WHAT THIS TASK INVOLVES
Reproduce the records that follow exactly as they appear.
[[ GIVEN RECORDS, beginning ]]
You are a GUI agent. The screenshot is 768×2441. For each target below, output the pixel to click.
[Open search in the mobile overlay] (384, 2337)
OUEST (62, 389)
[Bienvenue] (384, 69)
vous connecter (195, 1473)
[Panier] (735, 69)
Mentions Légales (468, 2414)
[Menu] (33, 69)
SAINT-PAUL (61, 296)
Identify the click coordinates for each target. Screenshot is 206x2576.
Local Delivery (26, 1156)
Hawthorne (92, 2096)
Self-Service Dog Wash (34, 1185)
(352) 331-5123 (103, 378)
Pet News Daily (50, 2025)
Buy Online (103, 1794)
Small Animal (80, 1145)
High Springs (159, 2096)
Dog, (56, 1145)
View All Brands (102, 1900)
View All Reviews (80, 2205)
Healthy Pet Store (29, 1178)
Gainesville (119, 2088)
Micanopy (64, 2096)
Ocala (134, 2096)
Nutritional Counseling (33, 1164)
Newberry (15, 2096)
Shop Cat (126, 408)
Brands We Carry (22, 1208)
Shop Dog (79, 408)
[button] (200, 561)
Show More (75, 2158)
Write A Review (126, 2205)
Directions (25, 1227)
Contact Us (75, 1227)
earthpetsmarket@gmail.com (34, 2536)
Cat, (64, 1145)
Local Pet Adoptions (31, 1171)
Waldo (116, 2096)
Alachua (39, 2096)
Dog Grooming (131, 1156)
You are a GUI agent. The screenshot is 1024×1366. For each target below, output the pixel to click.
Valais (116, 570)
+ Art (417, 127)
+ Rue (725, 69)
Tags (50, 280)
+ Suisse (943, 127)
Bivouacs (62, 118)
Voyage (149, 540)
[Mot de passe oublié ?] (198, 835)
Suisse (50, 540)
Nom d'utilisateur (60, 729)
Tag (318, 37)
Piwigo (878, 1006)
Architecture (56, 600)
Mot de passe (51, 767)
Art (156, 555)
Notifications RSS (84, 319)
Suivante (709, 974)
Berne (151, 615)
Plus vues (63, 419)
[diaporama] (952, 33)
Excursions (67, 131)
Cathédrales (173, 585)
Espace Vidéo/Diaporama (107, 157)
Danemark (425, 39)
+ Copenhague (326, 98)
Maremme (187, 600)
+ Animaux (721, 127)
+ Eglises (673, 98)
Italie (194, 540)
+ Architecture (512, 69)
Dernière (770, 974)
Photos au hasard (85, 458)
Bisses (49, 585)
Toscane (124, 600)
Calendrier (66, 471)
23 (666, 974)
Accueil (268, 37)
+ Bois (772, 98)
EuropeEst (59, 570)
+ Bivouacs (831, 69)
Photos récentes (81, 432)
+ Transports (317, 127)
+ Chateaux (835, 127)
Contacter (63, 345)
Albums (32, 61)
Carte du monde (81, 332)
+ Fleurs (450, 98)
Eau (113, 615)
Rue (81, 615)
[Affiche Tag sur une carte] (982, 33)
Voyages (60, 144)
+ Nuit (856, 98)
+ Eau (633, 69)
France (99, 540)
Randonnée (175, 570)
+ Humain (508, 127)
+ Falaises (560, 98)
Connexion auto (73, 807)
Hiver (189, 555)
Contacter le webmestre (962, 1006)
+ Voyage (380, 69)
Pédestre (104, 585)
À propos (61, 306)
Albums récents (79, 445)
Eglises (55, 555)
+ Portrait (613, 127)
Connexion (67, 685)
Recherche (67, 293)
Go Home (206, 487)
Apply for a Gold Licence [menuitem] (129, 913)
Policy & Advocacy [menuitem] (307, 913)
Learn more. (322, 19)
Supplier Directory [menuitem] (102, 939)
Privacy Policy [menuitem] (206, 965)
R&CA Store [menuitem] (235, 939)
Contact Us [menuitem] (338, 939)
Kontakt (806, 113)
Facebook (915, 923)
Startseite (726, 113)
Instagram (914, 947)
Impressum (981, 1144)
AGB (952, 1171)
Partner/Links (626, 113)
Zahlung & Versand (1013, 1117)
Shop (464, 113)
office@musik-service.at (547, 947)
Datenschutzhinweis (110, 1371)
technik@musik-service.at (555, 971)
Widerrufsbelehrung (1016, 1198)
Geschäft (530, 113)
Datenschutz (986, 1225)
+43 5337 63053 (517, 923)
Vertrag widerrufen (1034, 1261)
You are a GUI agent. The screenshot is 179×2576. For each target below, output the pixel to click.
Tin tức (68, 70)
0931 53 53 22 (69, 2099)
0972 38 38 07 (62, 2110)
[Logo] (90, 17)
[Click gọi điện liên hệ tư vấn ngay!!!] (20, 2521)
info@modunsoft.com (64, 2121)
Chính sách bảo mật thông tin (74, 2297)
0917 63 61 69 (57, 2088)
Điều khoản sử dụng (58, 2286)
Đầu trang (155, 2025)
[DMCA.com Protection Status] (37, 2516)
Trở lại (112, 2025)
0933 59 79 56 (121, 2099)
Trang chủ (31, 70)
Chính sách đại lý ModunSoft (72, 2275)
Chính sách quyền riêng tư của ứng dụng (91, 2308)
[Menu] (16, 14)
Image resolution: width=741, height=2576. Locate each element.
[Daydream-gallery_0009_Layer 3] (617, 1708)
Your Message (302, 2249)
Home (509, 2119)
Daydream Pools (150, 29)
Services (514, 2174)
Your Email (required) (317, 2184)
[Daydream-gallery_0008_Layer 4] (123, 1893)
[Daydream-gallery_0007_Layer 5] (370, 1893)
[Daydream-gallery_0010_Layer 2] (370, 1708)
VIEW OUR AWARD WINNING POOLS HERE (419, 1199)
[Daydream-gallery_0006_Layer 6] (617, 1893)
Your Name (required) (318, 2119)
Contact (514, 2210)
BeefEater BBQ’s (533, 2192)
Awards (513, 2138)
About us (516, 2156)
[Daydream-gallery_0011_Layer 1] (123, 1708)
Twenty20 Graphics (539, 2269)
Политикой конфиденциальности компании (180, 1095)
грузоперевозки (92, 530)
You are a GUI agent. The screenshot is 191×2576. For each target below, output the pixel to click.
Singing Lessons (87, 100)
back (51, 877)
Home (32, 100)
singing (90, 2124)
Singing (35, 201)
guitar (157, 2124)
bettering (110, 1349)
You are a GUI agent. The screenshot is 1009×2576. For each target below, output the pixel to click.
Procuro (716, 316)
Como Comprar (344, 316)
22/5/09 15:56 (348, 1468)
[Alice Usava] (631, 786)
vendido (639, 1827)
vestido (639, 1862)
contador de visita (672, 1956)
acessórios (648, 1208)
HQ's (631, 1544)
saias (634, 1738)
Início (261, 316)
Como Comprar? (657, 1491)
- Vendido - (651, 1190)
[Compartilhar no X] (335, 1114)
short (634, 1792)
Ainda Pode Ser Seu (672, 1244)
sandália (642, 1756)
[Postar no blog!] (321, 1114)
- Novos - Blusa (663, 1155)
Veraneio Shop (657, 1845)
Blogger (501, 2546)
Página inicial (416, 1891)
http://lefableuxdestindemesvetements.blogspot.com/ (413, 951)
[[ GIVEN RECORDS, end ]]
PROBLEM SOLUTION
You are a GUI agent. The screenshot is 768×2441. For each target below, output the pixel to click.
[Open search in the mobile overlay] (384, 2337)
OUEST (62, 389)
[Bienvenue] (384, 69)
vous connecter (195, 1473)
[Panier] (735, 69)
Mentions Légales (468, 2414)
[Menu] (33, 69)
SAINT-PAUL (61, 296)
Identify the click coordinates for each target. Screenshot is 206x2576.
Local Delivery (26, 1156)
Hawthorne (92, 2096)
Self-Service Dog Wash (34, 1185)
(352) 331-5123 (103, 378)
Pet News Daily (50, 2025)
Buy Online (103, 1794)
Small Animal (80, 1145)
High Springs (159, 2096)
Dog, (56, 1145)
View All Brands (102, 1900)
View All Reviews (80, 2205)
Healthy Pet Store (29, 1178)
Gainesville (119, 2088)
Micanopy (64, 2096)
Ocala (134, 2096)
Nutritional Counseling (33, 1164)
Newberry (15, 2096)
Shop Cat (126, 408)
Brands We Carry (22, 1208)
Shop Dog (79, 408)
[button] (200, 561)
Show More (75, 2158)
Write A Review (126, 2205)
Directions (25, 1227)
Contact Us (75, 1227)
earthpetsmarket@gmail.com (34, 2536)
Cat, (64, 1145)
Local Pet Adoptions (31, 1171)
Waldo (116, 2096)
Alachua (39, 2096)
Dog Grooming (131, 1156)
You are a GUI agent. The screenshot is 1024×1366. For each target below, output the pixel to click.
Valais (116, 570)
+ Art (417, 127)
+ Rue (725, 69)
Tags (50, 280)
+ Suisse (943, 127)
Bivouacs (62, 118)
Voyage (149, 540)
[Mot de passe oublié ?] (198, 835)
Suisse (50, 540)
Nom d'utilisateur (60, 729)
Tag (318, 37)
Piwigo (878, 1006)
Architecture (56, 600)
Mot de passe (51, 767)
Art (156, 555)
Notifications RSS (84, 319)
Suivante (709, 974)
Berne (151, 615)
Plus vues (63, 419)
[diaporama] (952, 33)
Excursions (67, 131)
Cathédrales (173, 585)
Espace Vidéo/Diaporama (107, 157)
Danemark (425, 39)
+ Copenhague (326, 98)
Maremme (187, 600)
+ Animaux (721, 127)
+ Eglises (673, 98)
Italie (194, 540)
+ Architecture (512, 69)
Dernière (770, 974)
Photos au hasard (85, 458)
Bisses (49, 585)
Toscane (124, 600)
Calendrier (66, 471)
23 (666, 974)
Accueil (268, 37)
+ Bois (772, 98)
EuropeEst (59, 570)
+ Bivouacs (831, 69)
Photos récentes (81, 432)
+ Transports (317, 127)
+ Chateaux (835, 127)
Contacter (63, 345)
Albums (32, 61)
Carte du monde (81, 332)
+ Fleurs (450, 98)
Eau (113, 615)
Rue (81, 615)
[Affiche Tag sur une carte] (982, 33)
Voyages (60, 144)
+ Nuit (856, 98)
+ Eau (633, 69)
France (99, 540)
Randonnée (175, 570)
+ Humain (508, 127)
+ Falaises (560, 98)
Connexion auto (73, 807)
Hiver (189, 555)
Contacter le webmestre (962, 1006)
+ Voyage (380, 69)
Pédestre (104, 585)
À propos (61, 306)
Albums récents (79, 445)
Eglises (55, 555)
+ Portrait (613, 127)
Connexion (67, 685)
Recherche (67, 293)
Go Home (206, 487)
Apply for a Gold Licence [menuitem] (129, 913)
Policy & Advocacy [menuitem] (307, 913)
Learn more. (322, 19)
Supplier Directory [menuitem] (102, 939)
Privacy Policy [menuitem] (206, 965)
R&CA Store [menuitem] (235, 939)
Contact Us [menuitem] (338, 939)
Kontakt (806, 113)
Facebook (915, 923)
Startseite (726, 113)
Instagram (914, 947)
Impressum (981, 1144)
AGB (952, 1171)
Partner/Links (626, 113)
Zahlung & Versand (1013, 1117)
Shop (464, 113)
office@musik-service.at (547, 947)
Datenschutzhinweis (110, 1371)
technik@musik-service.at (555, 971)
Widerrufsbelehrung (1016, 1198)
Geschäft (530, 113)
Datenschutz (986, 1225)
+43 5337 63053 (517, 923)
Vertrag widerrufen (1034, 1261)
You are a GUI agent. The screenshot is 179×2576. For each target below, output the pixel to click.
Tin tức (68, 70)
0931 53 53 22 (69, 2099)
0972 38 38 07 (62, 2110)
[Logo] (90, 17)
[Click gọi điện liên hệ tư vấn ngay!!!] (20, 2521)
info@modunsoft.com (64, 2121)
Chính sách bảo mật thông tin (74, 2297)
0917 63 61 69 (57, 2088)
Điều khoản sử dụng (58, 2286)
Đầu trang (155, 2025)
[DMCA.com Protection Status] (37, 2516)
Trở lại (112, 2025)
0933 59 79 56 (121, 2099)
Trang chủ (31, 70)
Chính sách đại lý ModunSoft (72, 2275)
Chính sách quyền riêng tư của ứng dụng (91, 2308)
[Menu] (16, 14)
Image resolution: width=741, height=2576. Locate each element.
[Daydream-gallery_0009_Layer 3] (617, 1708)
Your Message (302, 2249)
Home (509, 2119)
Daydream Pools (150, 29)
Services (514, 2174)
Your Email (required) (317, 2184)
[Daydream-gallery_0008_Layer 4] (123, 1893)
[Daydream-gallery_0007_Layer 5] (370, 1893)
[Daydream-gallery_0010_Layer 2] (370, 1708)
VIEW OUR AWARD WINNING POOLS HERE (419, 1199)
[Daydream-gallery_0006_Layer 6] (617, 1893)
Your Name (required) (318, 2119)
Contact (514, 2210)
BeefEater BBQ’s (533, 2192)
Awards (513, 2138)
About us (516, 2156)
[Daydream-gallery_0011_Layer 1] (123, 1708)
Twenty20 Graphics (539, 2269)
Политикой конфиденциальности компании (180, 1095)
грузоперевозки (92, 530)
You are a GUI agent. The screenshot is 191×2576. For each target below, output the pixel to click.
Singing Lessons (87, 100)
back (51, 877)
Home (32, 100)
singing (90, 2124)
Singing (35, 201)
guitar (157, 2124)
bettering (110, 1349)
You are a GUI agent. The screenshot is 1009×2576. For each target below, output the pixel to click.
Procuro (716, 316)
Como Comprar (344, 316)
22/5/09 15:56 (348, 1468)
[Alice Usava] (631, 786)
vendido (639, 1827)
vestido (639, 1862)
contador de visita (672, 1956)
acessórios (648, 1208)
HQ's (631, 1544)
saias (634, 1738)
Início (261, 316)
Como Comprar? (657, 1491)
- Vendido - (651, 1190)
[Compartilhar no X] (335, 1114)
short (634, 1792)
Ainda Pode Ser Seu (672, 1244)
sandália (642, 1756)
[Postar no blog!] (321, 1114)
- Novos - Blusa (663, 1155)
Veraneio Shop (657, 1845)
Blogger (501, 2546)
Página inicial (416, 1891)
http://lefableuxdestindemesvetements.blogspot.com/ (413, 951)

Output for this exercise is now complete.